─── Текст документа ───
|
|
|
Вишневый сад Галины Волчек
"Театр вернется к своему предназначению: на глазах у зрителей сию минуту будет что-то происходить. Не экшн, не разгадывание метафор, а нечто, наполненное высшим смыслом", - сказала в дни своего юбилея Галина Волчек
Жизнь и судьба Галины Волчек неразрывно связаны с "Современником". И если бы отцы-основатели знали, что больше 30 лет театр будет возглавлять женщина, то, может быть, сразу назвали бы его "Современница". Волчек вышла на сцену в первой постановке "Вечно живых" и блистательно сыграла потом ряд ролей мирового репертуара. К сожалению, в роли главного режиссера Галина Борисовна непростительно равнодушно отнеслась к судьбе актрисы Волчек. Потому молодые зрители могут увидеть ее только в старых кинофильмах. Если бы Волчек-режиссер поставила только "Обыкновенную историю", то одним этим заслужила бы место в истории русского театра ХХ века. Но в последнее время режиссер Галина Волчек взяла паузу. Почему? Об этом руководитель "Современника" рассказала "Итогам".
- Галина Борисовна, в Интернете в некоторые материалы о вас вкралась ошибка: оказывается, вы родились 21 июня 1972 года!
- Это сколько мне лет получается? Забавно, ведь эту дату можно считать своеобразным днем рождения: именно тогда я возглавила театр "Современник". Но я уже давно не слежу за тем, что обо мне пишут. Не столько из-за отсутствия тщеславия, сколько из чувства самосохранения: зачем мне видеть, что кто-то написал про меня гадость? Иногда даже задумываюсь: если они такое говорят при моей жизни, то, что будут говорить потом?
───
- _Рабочие задания_:
1: Что, по словам Галины Волчек в материале о ней, произошло 21 июня 1972 года?
2: Напишите продолжение материала о Галине Волчек, начиная сразу после его последней фразы.
─── Исходные данные ───
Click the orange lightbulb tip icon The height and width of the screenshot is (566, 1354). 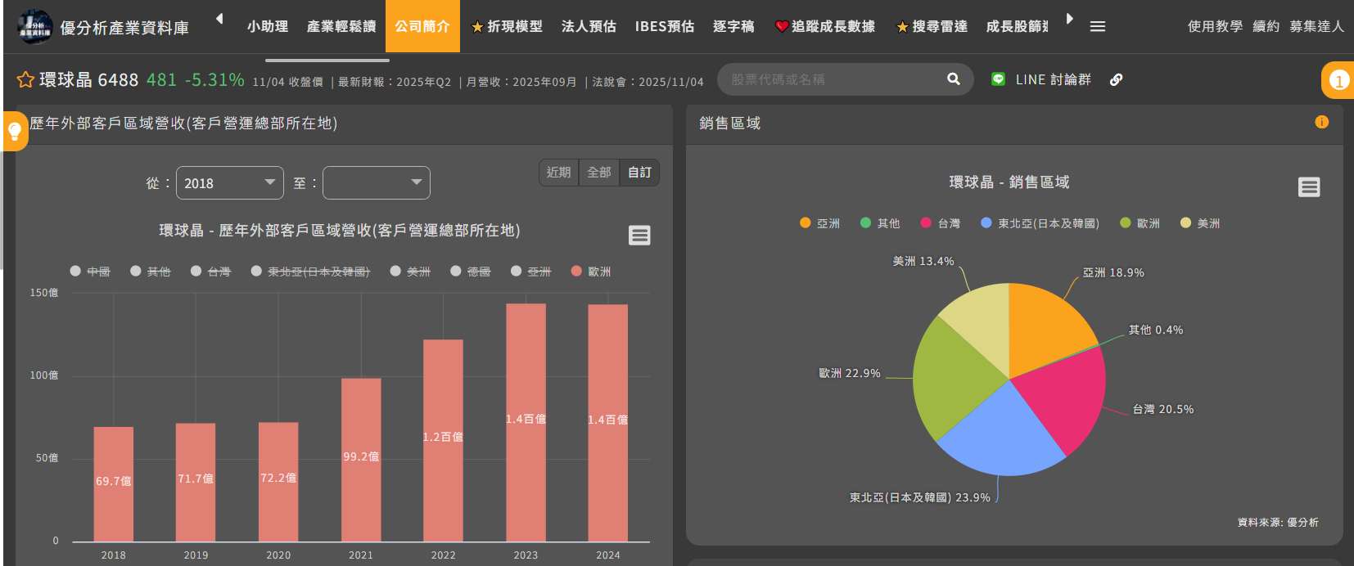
───
- _Ответы к заданиям_:
1: В этот день она возглавила театр «Современник».

2:
- У вас только что прошел день рождения, а о юбилярах принято говорить только хорошее...
- Важны не слова, а мера искренности. Похвалы в день рождения душу не согревают, гораздо приятнее в какой-нибудь обычный день услышать хорошие слова в аптеке или на улице. Знаете, порой какая-нибудь женщина дарит мне один цветочек, а я вдруг чувствую себя неловко, даже краснею внутри. Думаю: боже мой, я же знаю, сколько это стоит! И обязательно уношу этот цветок домой. А иногда преподносят великолепные, дорогие букеты, но я оставляю их в театре. Почему? Наверное, кожей чувствую неискренность. Если достает силы и здоровья уехать на день рождения - уезжаю. И пусть без меня говорят, что хотят.
- Вам безразлично, что думают о вас окружающие?
- Не стану лукавить, небезразлично. Долгие годы я на свой день рождения устраивала праздник. До тех пор, пока на одном из юбилеев не почувствовала на себе недоброжелательные взгляды со стороны, казалось бы, ближайшего окружения. Люди, числившиеся моими друзьями, позволяли себе обсуждать мои взаимоотношения с труппой. Мне даже необязательно что-то услышать, достаточно просто почувствовать: это входит в мою профессию. Вот я и подумала: неизвестно, сколько еще дней рождения мне осталось, чтобы в этот день ощущать неискренность. Наверное, я максималистка. Кстати, мой максимализм проявляется во всем, даже в том, что я не люблю теплого: пью либо очень холодное, либо очень горячее. Чуть-чуть - это не про меня. Я даже солю всегда много.
- В народе по этому поводу знаете, что говорят?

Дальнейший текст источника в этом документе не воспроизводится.